COVID-19 NEWS: Army Identifies Leading Vaccine Candidate

[National Defense Industrial Association]

Army researchers have identified a leading vaccine candidate for combating the novel coronavirus and is moving it to the next level of research, the service announced June 11.

The ongoing COVID-19 pandemic has killed more than 100,000 Americans and spread across the globe. The Defense Department has suffered more than 11,000 total cases among troops, civilians, contractors and military families, and 36 deaths, according to Thomas McCaffery, assistant secretary of defense for health affairs.

Army scientists at Walter Reed Army Institute of Research,  of the Army Futures Command’s Medical Research and Development Command, are playing a major role in the U.S. pursuit of vaccines and therapeutic treatments for the virus.

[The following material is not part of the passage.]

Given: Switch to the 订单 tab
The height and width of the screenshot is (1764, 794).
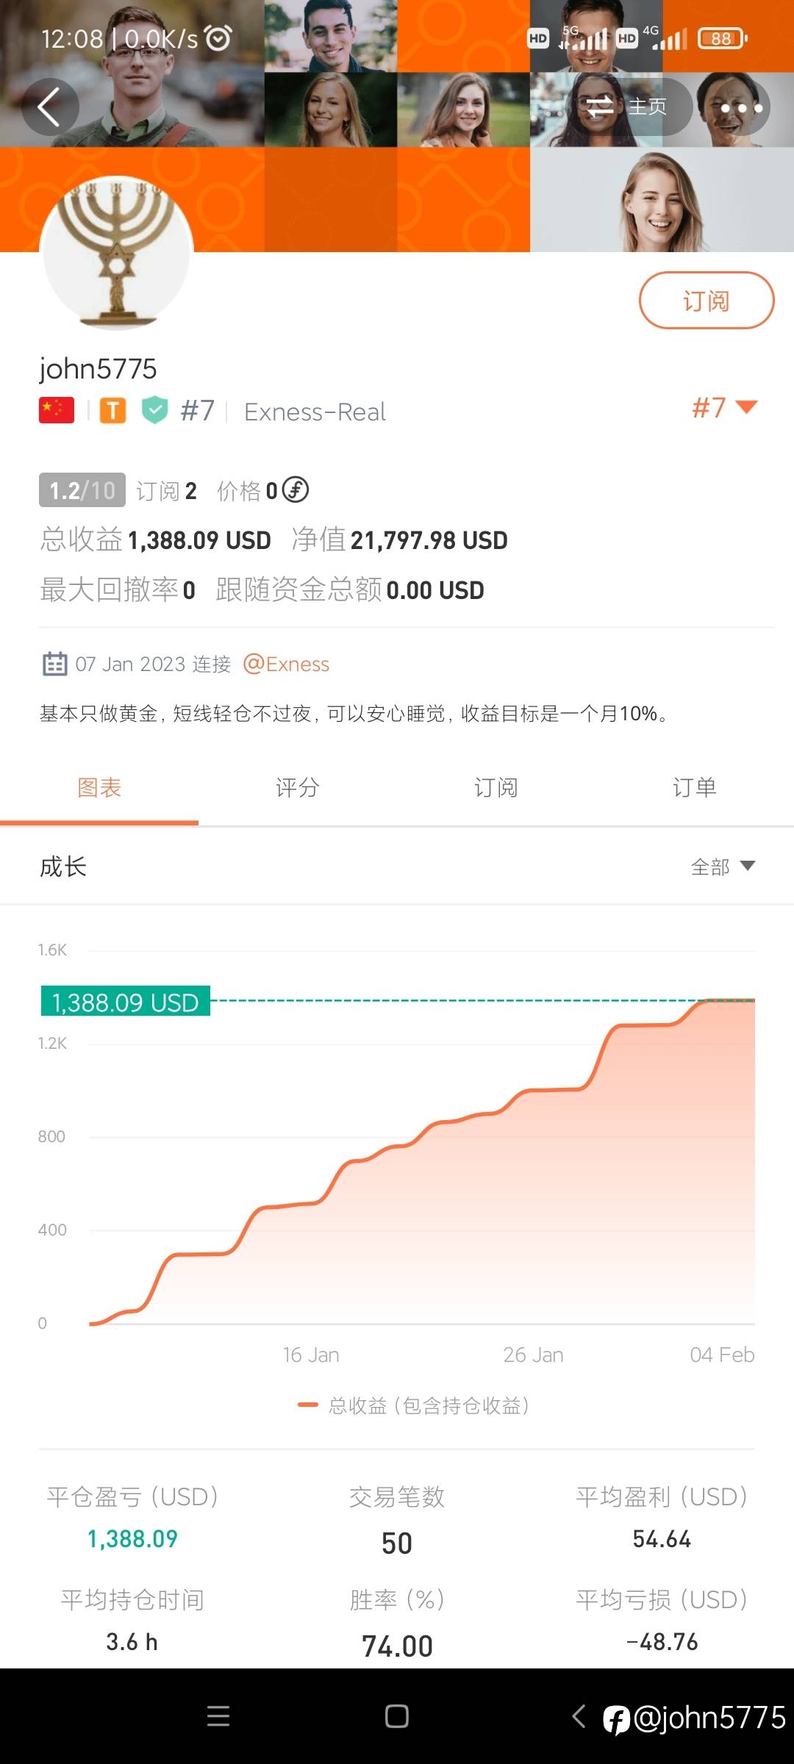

“USAMRDC is moving at unprecedented speeds in the effort to prevent, detect and treat COVID-19,” Brig. Gen. Michael Talley, commanding general of USAMRDC and Fort Detrick, said in a press release. “With the recent selection of this vaccine candidate, we believe we are one step closer to that goal.”

The leading candidate is called Spike Ferritin Nanoparticle, or SpFN, and is slated to enter first-in-human testing later this year.

“The vaccine is unique due to its ferritin nanoparticle platform that has been engineered to present specific pieces of the coronavirus spike protein (the part of the virus that attaches to the lungs) to the immune system,” the news release said.

It is paired with a proprietary adjuvant developed by Walter Reed Army Institute of Research scientists known as the Army Liposome Formulation, or ALF, to further boost the immune response. The adjuvant has generated “strong immune responses” in preclinical studies, the release said.

Two backup vaccine candidates are also moving to the next level of research.

The three potential vaccines were selected from more than two dozen prototypes based on their elicitation of the most promising antibody response in preclinical studies. McCaffery told reporters during a teleconference that the Army is still looking at five or six vaccine candidates, including the leading one that was just announced.

McCaffery said he is spending 80 to 90 percent of his time dealing with issues associated with the military health system’s response to the pandemic.

For Defense Department medical researchers and developers, the focus is “COVID all day, every day,” he said.

Army scientists are supporting an interagency effort known as Operation Warp Speed, with the goal of achieving an effective COVID-19 vaccine by the end of the year. The Defense Department is communicating with the Department of Health and Human Services and other agencies to keep them abreast of what military researchers are doing, the progress being made, different vaccine candidates and the expected outcomes, McCaffery noted.

“They have that data and information to come to their conclusions about which candidates to target … [and] what the appropriate goals are,” he said.

However, some in the public health community have said the aim to have a vaccine ready to go by the end of this year is unrealistic.

When asked, McCaffery declined to say what he thought the odds were that the goal could be achieved. The Pentagon is prepared if a vaccine is not available and the pandemic drags on, he noted.

“The military is always planning for the worst case scenario,” he said. “And so while we are hunkered down and focused on as early as possible getting vaccines and therapeutics available for our active duty [forces], … we don’t know if that’s going to go” as well as people hope.

The Defense Department has a comprehensive framework in place for coronavirus-related personnel health and force protection guidance — including following CDC recommendations, travel restrictions and limiting access to bases — in the event that the pandemic becomes “a new normal,” McCaffery said.

COVID-19 has roiled the Pentagon and the industrial base. Testing and exercises have been postponed, contractors have been forced to temporarily close up shop and impose other disruptive safety measures, and military forces such as the crew of the USS Theodore Roosevelt aircraft carrier have been hindered in performing their missions.

McCaffery said it is yet to be determined if Defense Department personnel would be given priority for receiving vaccines once they are available, given their importance to national security.

“DoD would need to work very much hand-in-hand with the all-of-government effort on vaccines to make sure … what we need to meet mission [requirements] we have available to us,” he said.

However, national demand will be taken into account, he said. “That obviously will be an issue. I can’t tell you right now how that’s gonna play out” in terms of who receives the vaccine first.